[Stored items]
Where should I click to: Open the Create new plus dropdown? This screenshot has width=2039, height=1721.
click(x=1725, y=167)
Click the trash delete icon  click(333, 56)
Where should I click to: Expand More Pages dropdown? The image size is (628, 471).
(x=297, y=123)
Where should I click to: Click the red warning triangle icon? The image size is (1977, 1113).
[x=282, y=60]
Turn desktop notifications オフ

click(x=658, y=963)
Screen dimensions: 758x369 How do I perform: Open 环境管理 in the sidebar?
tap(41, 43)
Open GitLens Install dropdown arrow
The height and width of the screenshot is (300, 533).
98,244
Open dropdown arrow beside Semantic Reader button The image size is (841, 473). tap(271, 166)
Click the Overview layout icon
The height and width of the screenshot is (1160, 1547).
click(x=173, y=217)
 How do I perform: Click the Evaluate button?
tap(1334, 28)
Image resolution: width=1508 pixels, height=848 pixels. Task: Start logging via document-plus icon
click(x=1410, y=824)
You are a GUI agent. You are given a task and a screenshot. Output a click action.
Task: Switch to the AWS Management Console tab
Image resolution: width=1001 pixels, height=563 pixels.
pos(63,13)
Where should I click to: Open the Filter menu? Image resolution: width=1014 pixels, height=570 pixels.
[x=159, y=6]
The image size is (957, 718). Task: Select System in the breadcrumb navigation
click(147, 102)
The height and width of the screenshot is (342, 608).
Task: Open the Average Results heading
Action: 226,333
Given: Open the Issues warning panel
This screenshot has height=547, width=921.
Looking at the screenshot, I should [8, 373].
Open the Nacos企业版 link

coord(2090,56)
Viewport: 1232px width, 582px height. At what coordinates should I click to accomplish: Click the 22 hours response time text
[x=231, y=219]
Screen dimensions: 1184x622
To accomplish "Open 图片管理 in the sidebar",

#### WORK REQUIRED
Reproduce all of the data. Leave every line unchanged.

#### TASK ANSWER
Where should I click to: Open the Create new plus dropdown? This screenshot has width=2039, height=1721.
click(x=1725, y=167)
Click the trash delete icon  click(333, 56)
Where should I click to: Expand More Pages dropdown? The image size is (628, 471).
(x=297, y=123)
Where should I click to: Click the red warning triangle icon? The image size is (1977, 1113).
[x=282, y=60]
Turn desktop notifications オフ

click(x=658, y=963)
Screen dimensions: 758x369 How do I perform: Open 环境管理 in the sidebar?
tap(41, 43)
Open GitLens Install dropdown arrow
The height and width of the screenshot is (300, 533).
98,244
Open dropdown arrow beside Semantic Reader button The image size is (841, 473). tap(271, 166)
Click the Overview layout icon
The height and width of the screenshot is (1160, 1547).
click(x=173, y=217)
 How do I perform: Click the Evaluate button?
tap(1334, 28)
Image resolution: width=1508 pixels, height=848 pixels. Task: Start logging via document-plus icon
click(x=1410, y=824)
You are a GUI agent. You are given a task and a screenshot. Output a click action.
Task: Switch to the AWS Management Console tab
Image resolution: width=1001 pixels, height=563 pixels.
pos(63,13)
Where should I click to: Open the Filter menu? Image resolution: width=1014 pixels, height=570 pixels.
[x=159, y=6]
The image size is (957, 718). Task: Select System in the breadcrumb navigation
click(147, 102)
The height and width of the screenshot is (342, 608).
Task: Open the Average Results heading
Action: 226,333
Given: Open the Issues warning panel
This screenshot has height=547, width=921.
Looking at the screenshot, I should [8, 373].
Open the Nacos企业版 link

coord(2090,56)
Viewport: 1232px width, 582px height. At what coordinates should I click to accomplish: Click the 22 hours response time text
[x=231, y=219]
Screen dimensions: 1184x622
To accomplish "Open 图片管理 in the sidebar",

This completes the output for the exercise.